Each line below should be copied exactly as it stands.
Source data Block Start
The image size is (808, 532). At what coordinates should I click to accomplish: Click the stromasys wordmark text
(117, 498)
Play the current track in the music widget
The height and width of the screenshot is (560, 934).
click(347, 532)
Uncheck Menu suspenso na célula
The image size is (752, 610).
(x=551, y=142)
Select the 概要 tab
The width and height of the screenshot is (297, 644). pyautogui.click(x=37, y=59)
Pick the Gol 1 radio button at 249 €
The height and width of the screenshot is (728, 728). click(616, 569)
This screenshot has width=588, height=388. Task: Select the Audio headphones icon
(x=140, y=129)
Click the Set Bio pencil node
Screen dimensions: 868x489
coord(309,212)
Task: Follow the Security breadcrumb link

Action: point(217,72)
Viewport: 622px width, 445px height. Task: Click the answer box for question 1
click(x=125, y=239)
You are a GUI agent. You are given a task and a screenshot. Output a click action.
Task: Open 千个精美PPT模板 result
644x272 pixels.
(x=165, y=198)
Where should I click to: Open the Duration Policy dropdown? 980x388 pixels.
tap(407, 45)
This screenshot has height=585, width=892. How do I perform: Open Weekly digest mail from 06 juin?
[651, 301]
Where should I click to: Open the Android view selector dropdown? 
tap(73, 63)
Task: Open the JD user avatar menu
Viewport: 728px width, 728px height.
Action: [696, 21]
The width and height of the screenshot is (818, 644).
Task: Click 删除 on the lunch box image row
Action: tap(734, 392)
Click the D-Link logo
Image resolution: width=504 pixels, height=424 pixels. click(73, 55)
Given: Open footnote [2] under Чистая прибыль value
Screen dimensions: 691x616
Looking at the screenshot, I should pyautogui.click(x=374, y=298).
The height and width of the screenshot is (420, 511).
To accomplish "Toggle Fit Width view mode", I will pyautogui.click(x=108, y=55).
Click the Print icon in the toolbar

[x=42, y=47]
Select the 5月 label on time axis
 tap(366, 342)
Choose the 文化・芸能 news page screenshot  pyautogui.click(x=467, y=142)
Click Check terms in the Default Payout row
Source data Block End
» **Response box**
The image size is (808, 532). At what coordinates should I click to accomplish: Click the stromasys wordmark text
(117, 498)
Play the current track in the music widget
The height and width of the screenshot is (560, 934).
click(347, 532)
Uncheck Menu suspenso na célula
The image size is (752, 610).
(x=551, y=142)
Select the 概要 tab
The width and height of the screenshot is (297, 644). pyautogui.click(x=37, y=59)
Pick the Gol 1 radio button at 249 €
The height and width of the screenshot is (728, 728). click(616, 569)
This screenshot has width=588, height=388. Task: Select the Audio headphones icon
(x=140, y=129)
Click the Set Bio pencil node
Screen dimensions: 868x489
coord(309,212)
Task: Follow the Security breadcrumb link

Action: point(217,72)
Viewport: 622px width, 445px height. Task: Click the answer box for question 1
click(x=125, y=239)
You are a GUI agent. You are given a task and a screenshot. Output a click action.
Task: Open 千个精美PPT模板 result
644x272 pixels.
(x=165, y=198)
Where should I click to: Open the Duration Policy dropdown? 980x388 pixels.
tap(407, 45)
This screenshot has height=585, width=892. How do I perform: Open Weekly digest mail from 06 juin?
[651, 301]
Where should I click to: Open the Android view selector dropdown? 
tap(73, 63)
Task: Open the JD user avatar menu
Viewport: 728px width, 728px height.
Action: [696, 21]
The width and height of the screenshot is (818, 644).
Task: Click 删除 on the lunch box image row
Action: tap(734, 392)
Click the D-Link logo
Image resolution: width=504 pixels, height=424 pixels. click(73, 55)
Given: Open footnote [2] under Чистая прибыль value
Screen dimensions: 691x616
Looking at the screenshot, I should pyautogui.click(x=374, y=298).
The height and width of the screenshot is (420, 511).
To accomplish "Toggle Fit Width view mode", I will pyautogui.click(x=108, y=55).
Click the Print icon in the toolbar

[x=42, y=47]
Select the 5月 label on time axis
 tap(366, 342)
Choose the 文化・芸能 news page screenshot  pyautogui.click(x=467, y=142)
Click Check terms in the Default Payout row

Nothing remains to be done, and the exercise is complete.